Dan di saat itu juga aliran darah Abel terasa berhenti mengalir. Tubuhnya sukses membeku. Benar-benar sebuah kejutan. Kevin yang bertahun-tahun tidak ada kabar sekarang muncul di depan wajah Abel laksana bunga mawar yang tumbuh di antara duri-duri yang tajam atau laksana fajar yang timbul menyingsing dari tengah kegelapan yang mencekam.

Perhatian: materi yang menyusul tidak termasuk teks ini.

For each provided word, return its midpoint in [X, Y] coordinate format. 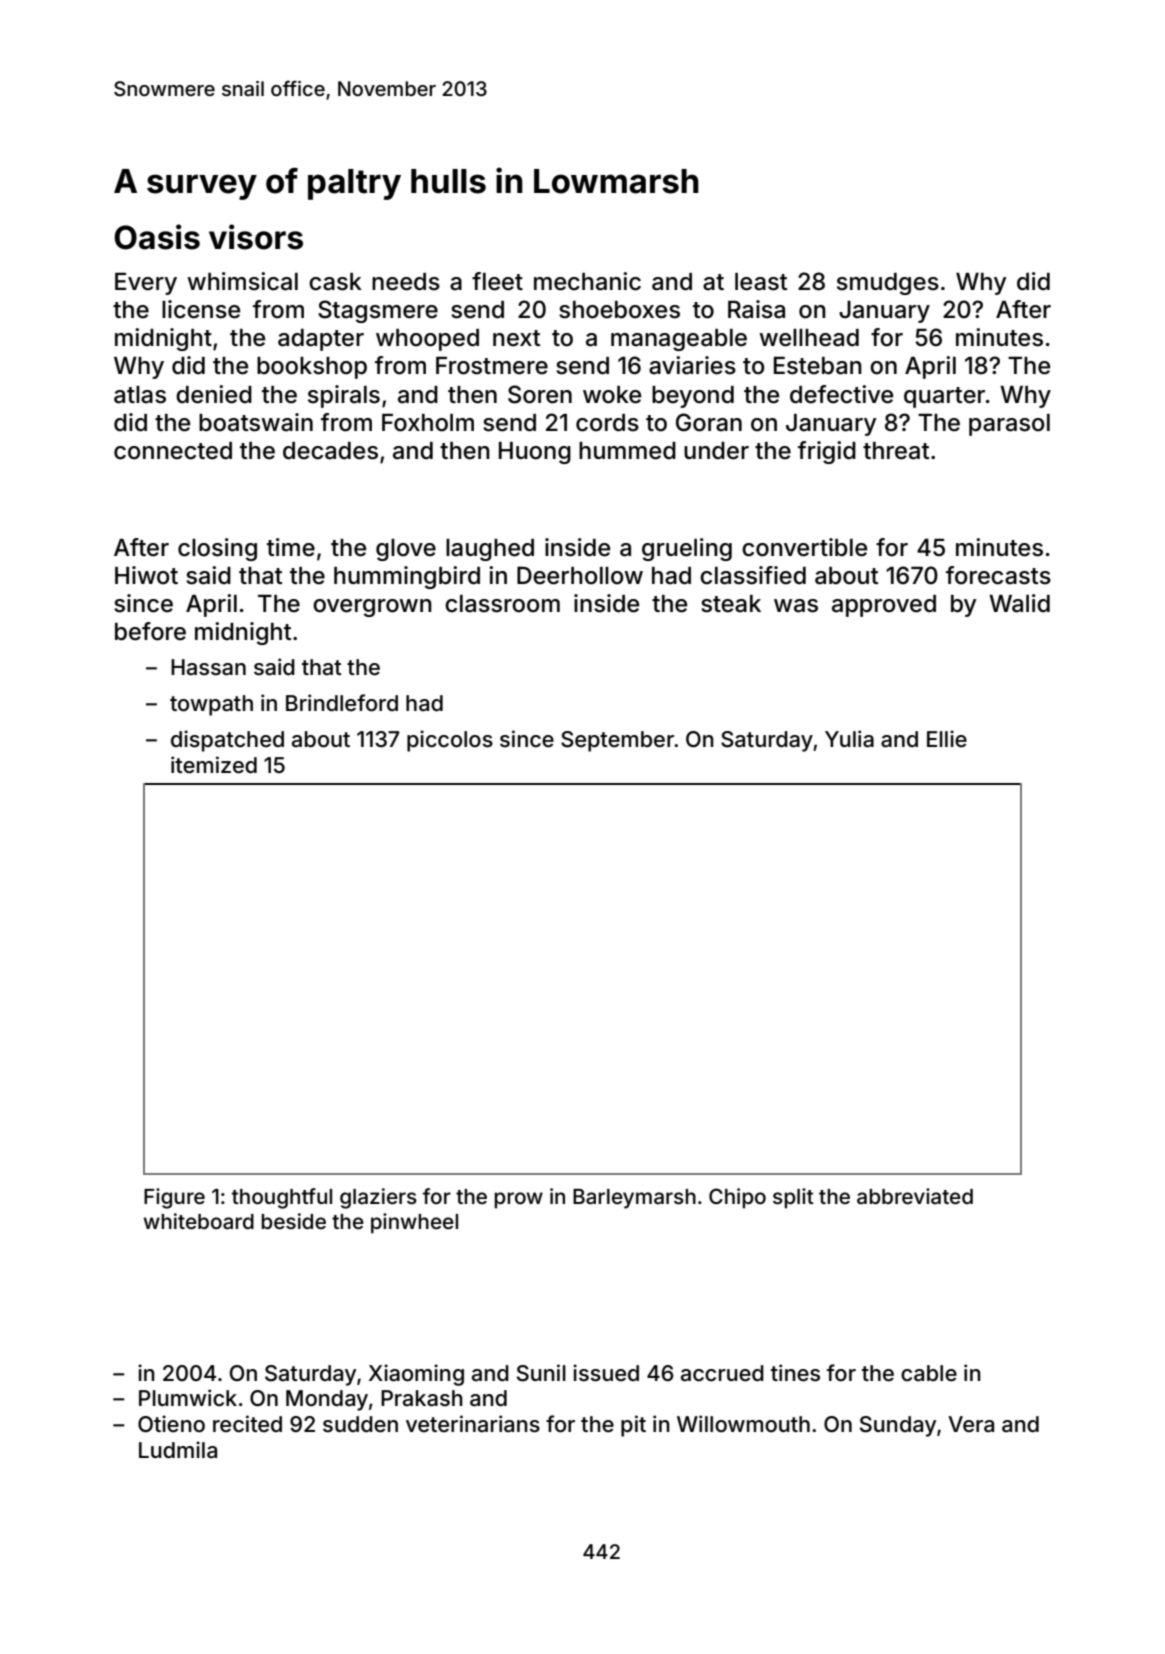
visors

Kevin berubah menjadi Aiden. Dan bagaimana bisa?
"Selamat pagi, Pak Aiden."
Annisa membungkuk sopan pada Kevin alias Aiden Lee yang sekarang berdiri tepat di hadapan Abel dan Annisa. Aiden yang Abel yakini sebagai Kevin -itu pasti- hanya mengangguk kecil kemudian tatapannya beralih pada Abel yang sama sekali tidak bergerak seperti patung.
Abel bisa merasakan Annisa menyenggol-nyenggol tubuhnya agar Abel membungkuk pada Aiden. Tapi otak Abel begitu penuh sehingga dia tidak tahu harus berbuat apa. Sekujur tubuhnya berubah kaku.
Niko yang tepat berada di samping Aiden memelototi Abel juga agar memberikan salam hormat pada Aiden. Tapi saat ini, Abel terlalu syok melihat Aiden kekasihnya yang dulu berdiri angkuh -dengan aura yang sangat dingin- di hadapan Abel. Rasanya Abel mau pingsan saja sekarang.
"Arabella."
Niko berdehem dan entah sejak kapan sudah ada di samping Abel lalu mendorong tubuh Abel agar membungkuk. Karena dorongan tangannya yang kuat tubuh Abel langsung membungkuk mengikuti perintah Niko.
"Se-selamat pagi." Ucap Abel gugup.
Aiden tidak merespon Abel dia hanya menatap gadis itu dan beberapa saat kemudian dia pergi dari hadapan Abel dan Annisa, lalu masuk ke ruangannya bersama dengan Arsenio yang mendelik ke arah Annisa. Sedangkan Annisa mengepalkan satu tangannya ke udara seperti akan meninju Arsenio.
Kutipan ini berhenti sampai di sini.